**Supplied information**.
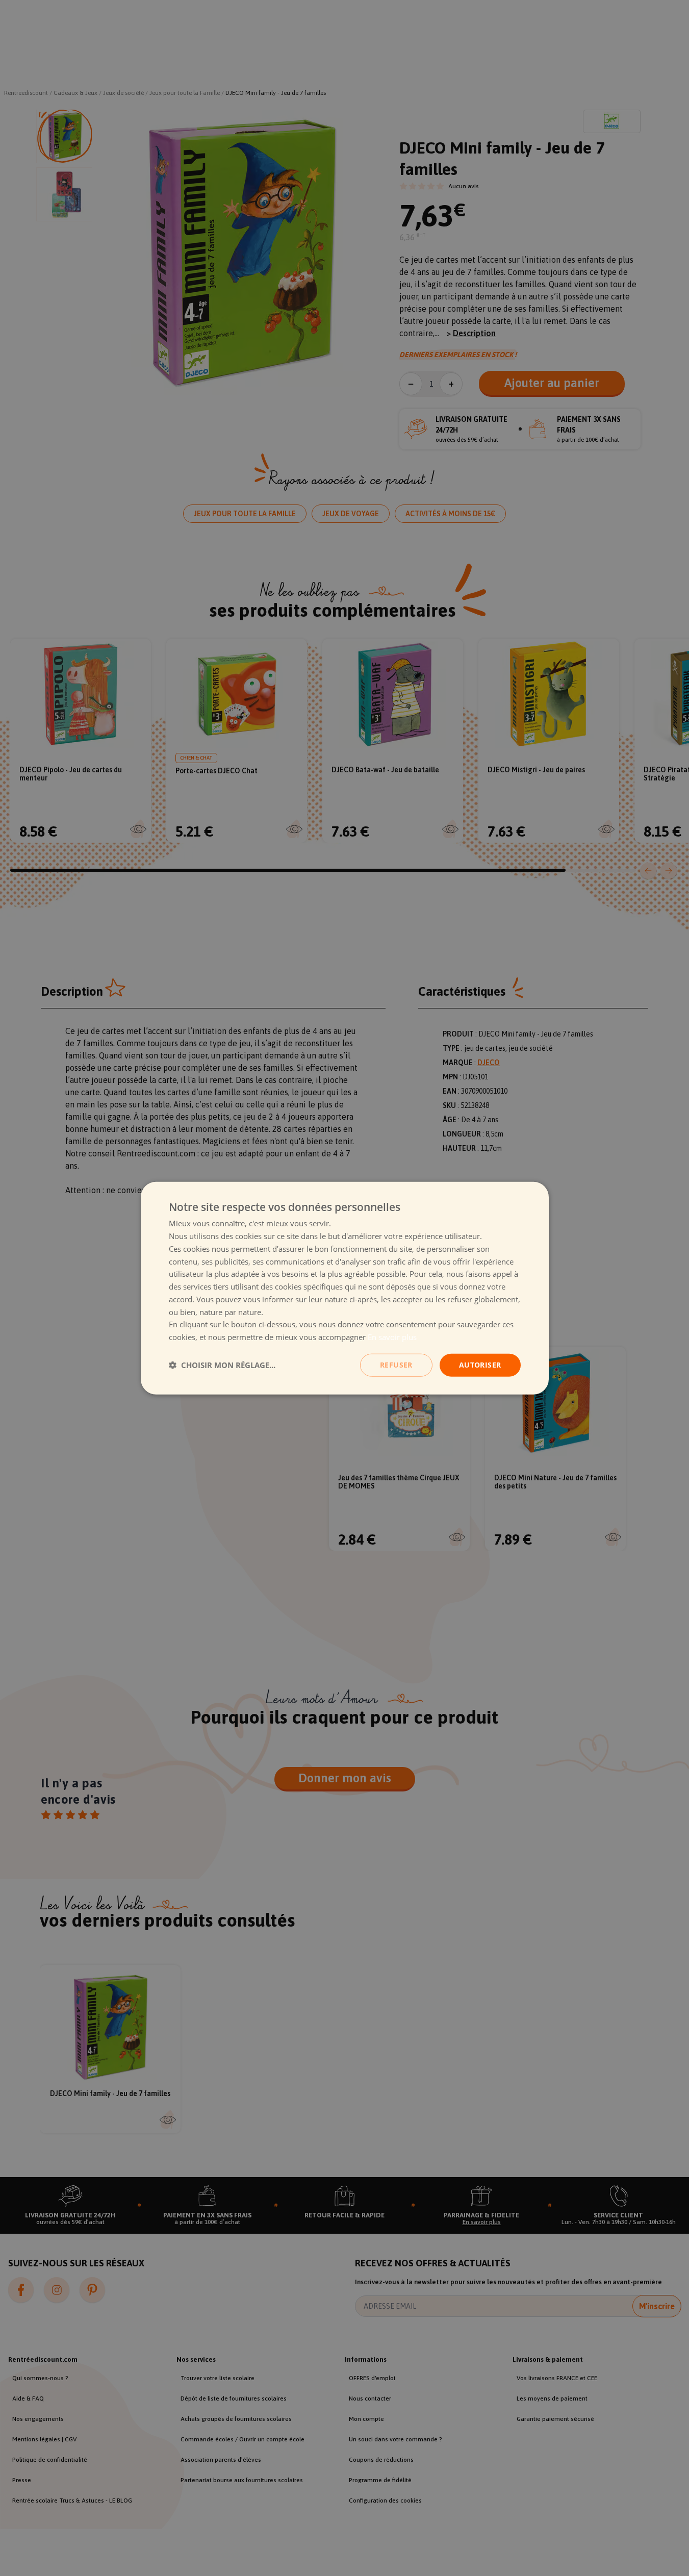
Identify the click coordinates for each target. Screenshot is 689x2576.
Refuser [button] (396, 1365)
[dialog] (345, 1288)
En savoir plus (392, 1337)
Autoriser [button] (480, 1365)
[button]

**Work order**. To answer, copy each line from the material above that has the word "button".

**Output of the exercise**.
Refuser [button] (396, 1365)
Autoriser [button] (480, 1365)
[button]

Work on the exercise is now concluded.